YOUR INSTRUCTIONS: Where the line containing "1288x940 pixels." appears in the records below, begin there and repeat each line exactly through the final one, dropping all pictures.

LISTED ENTRIES:
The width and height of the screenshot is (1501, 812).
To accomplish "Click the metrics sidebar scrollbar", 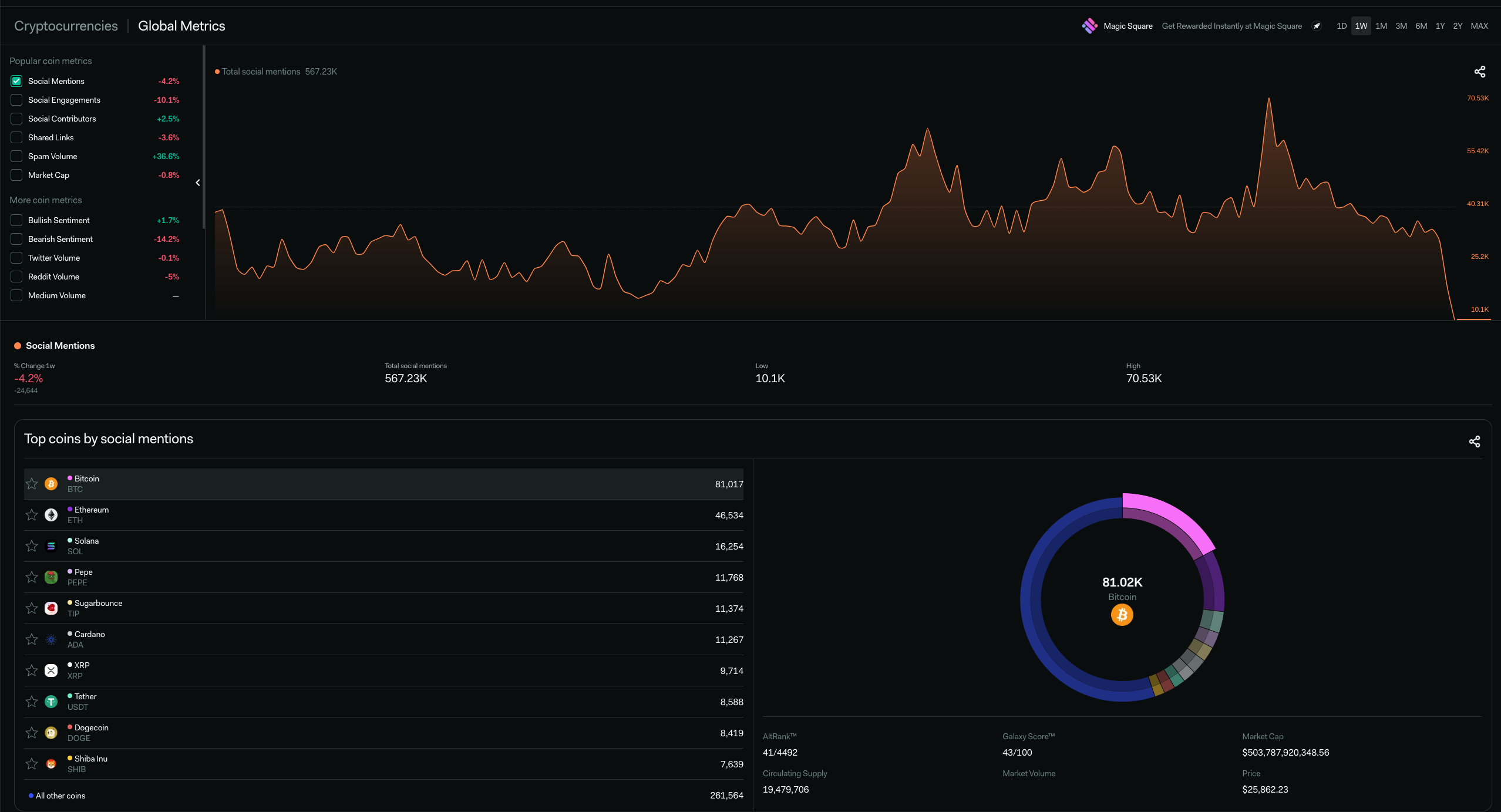I will coord(204,138).
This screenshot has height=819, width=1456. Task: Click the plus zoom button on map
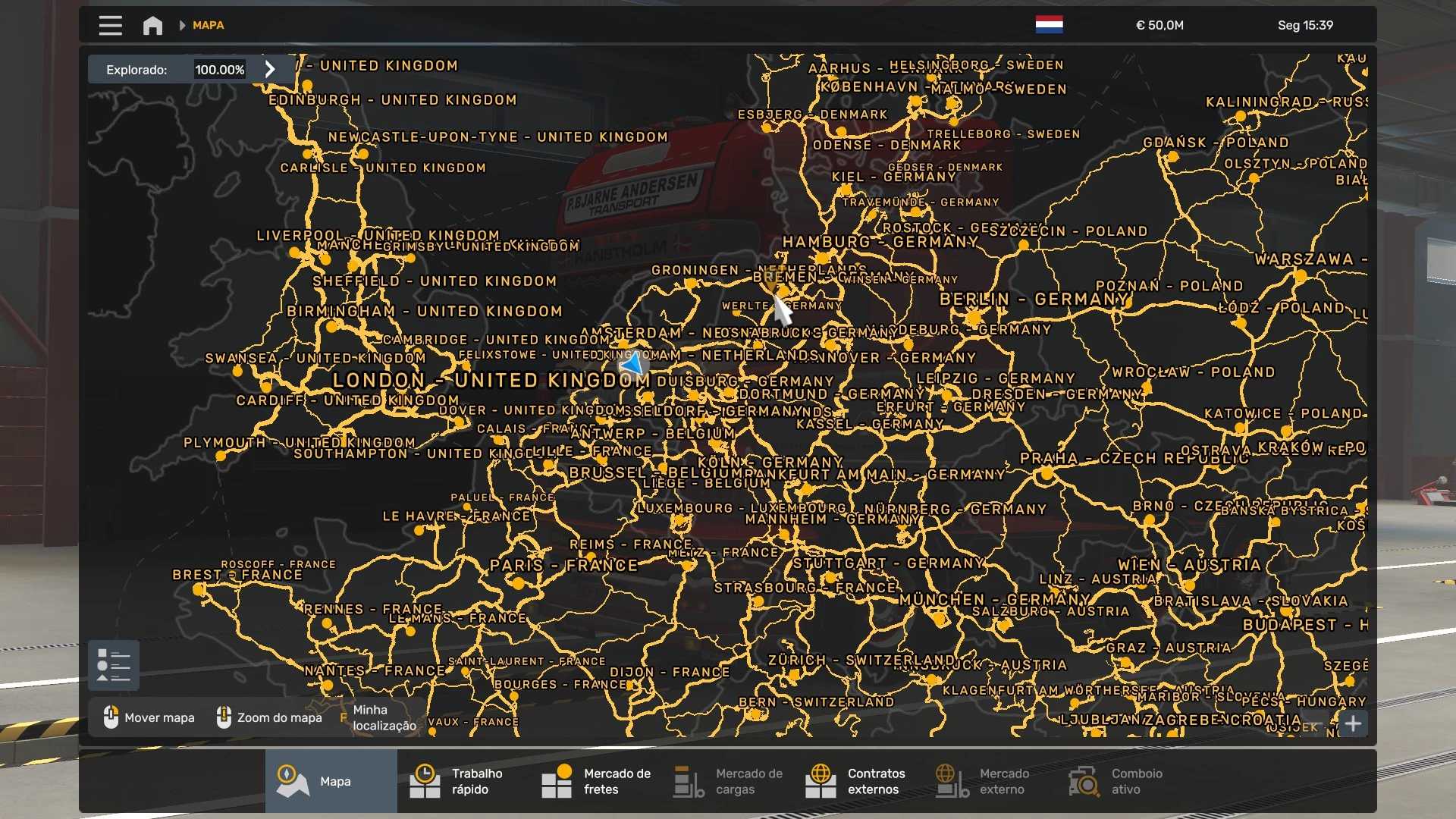point(1353,723)
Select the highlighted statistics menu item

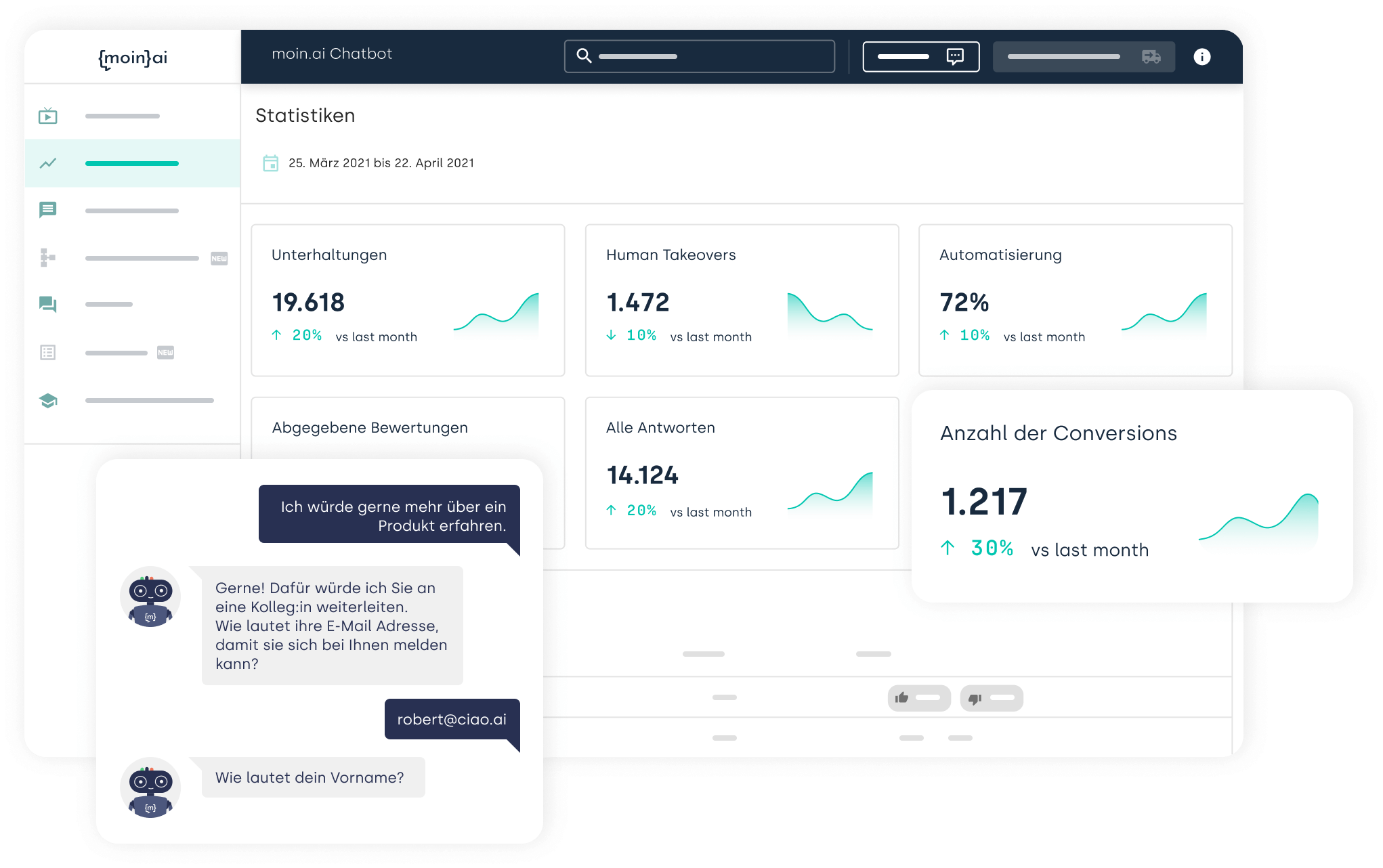tap(132, 163)
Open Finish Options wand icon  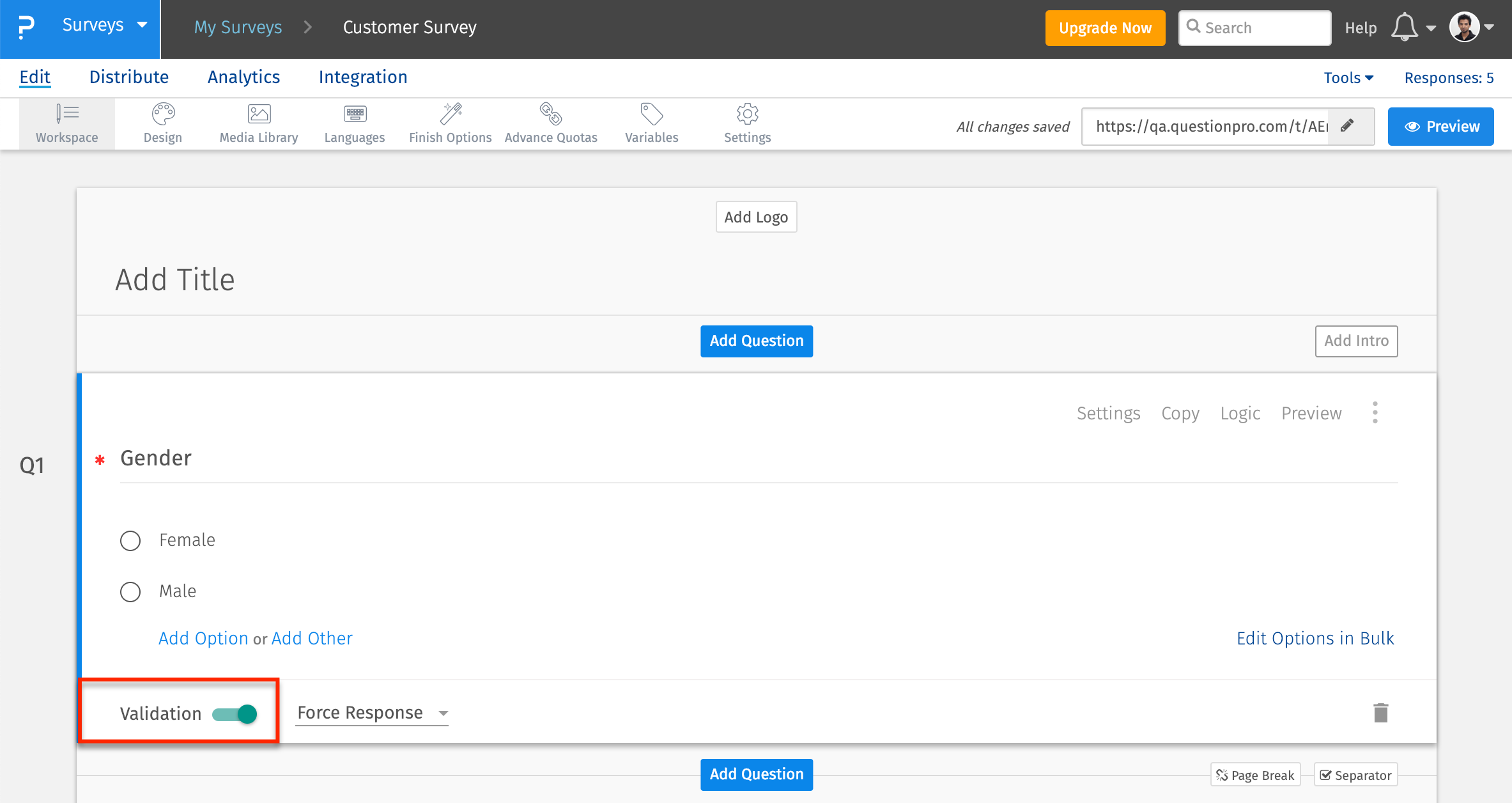451,115
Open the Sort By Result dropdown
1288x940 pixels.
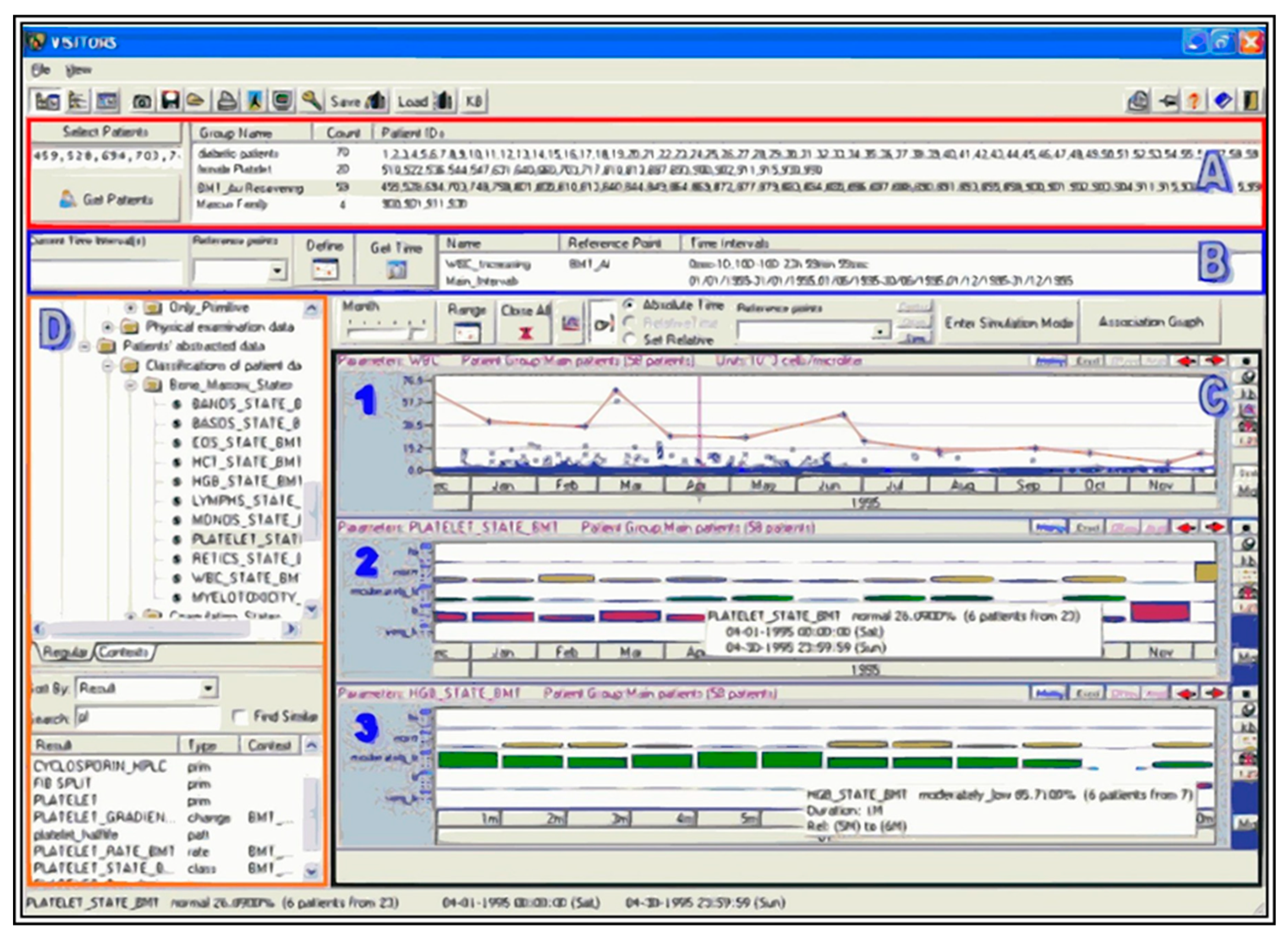pos(208,688)
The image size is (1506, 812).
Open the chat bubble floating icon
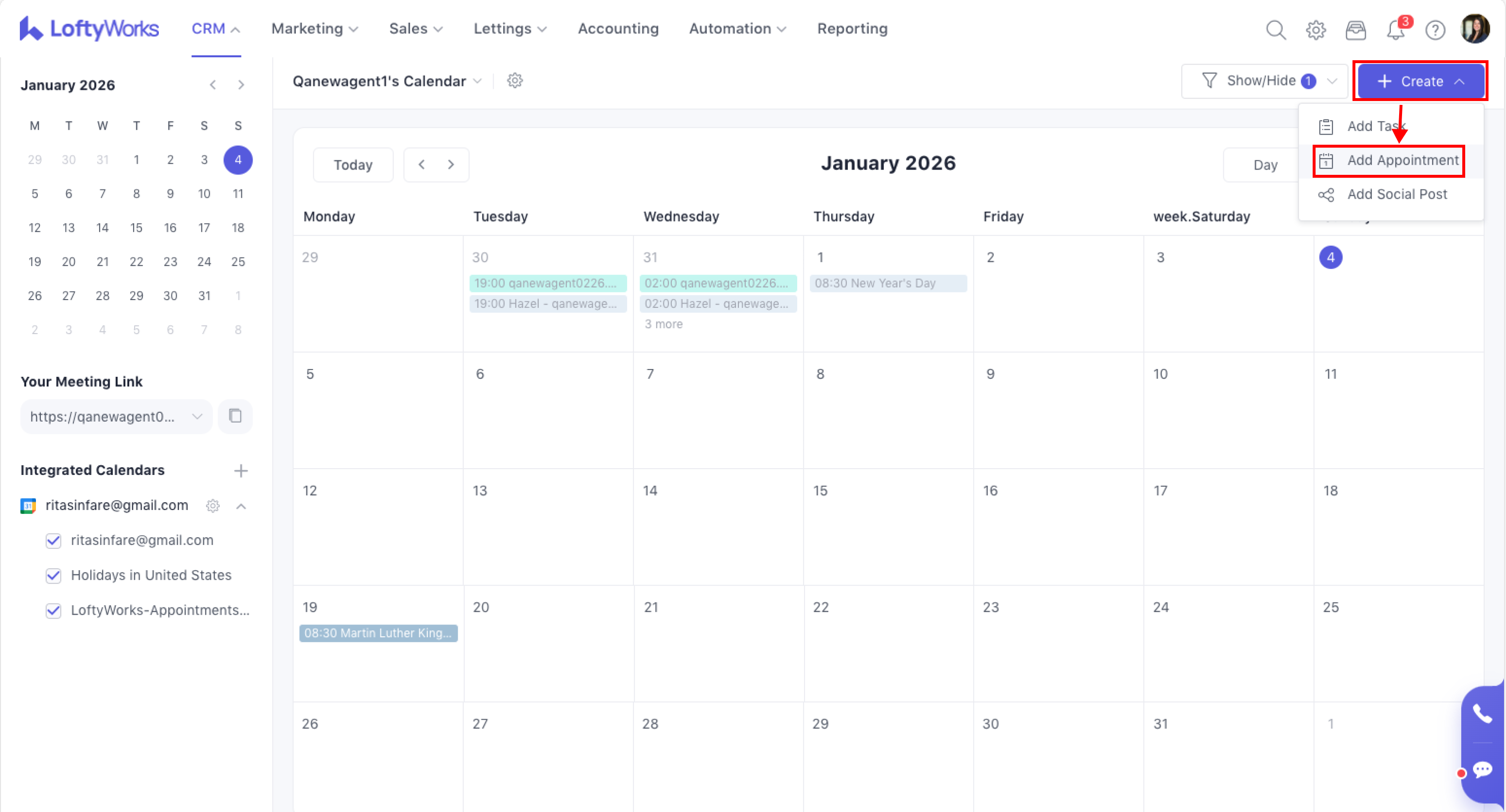point(1482,770)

RESULT:
1288x940 pixels.
pos(208,688)
The image size is (1506, 812).
Open the chat bubble floating icon
point(1482,770)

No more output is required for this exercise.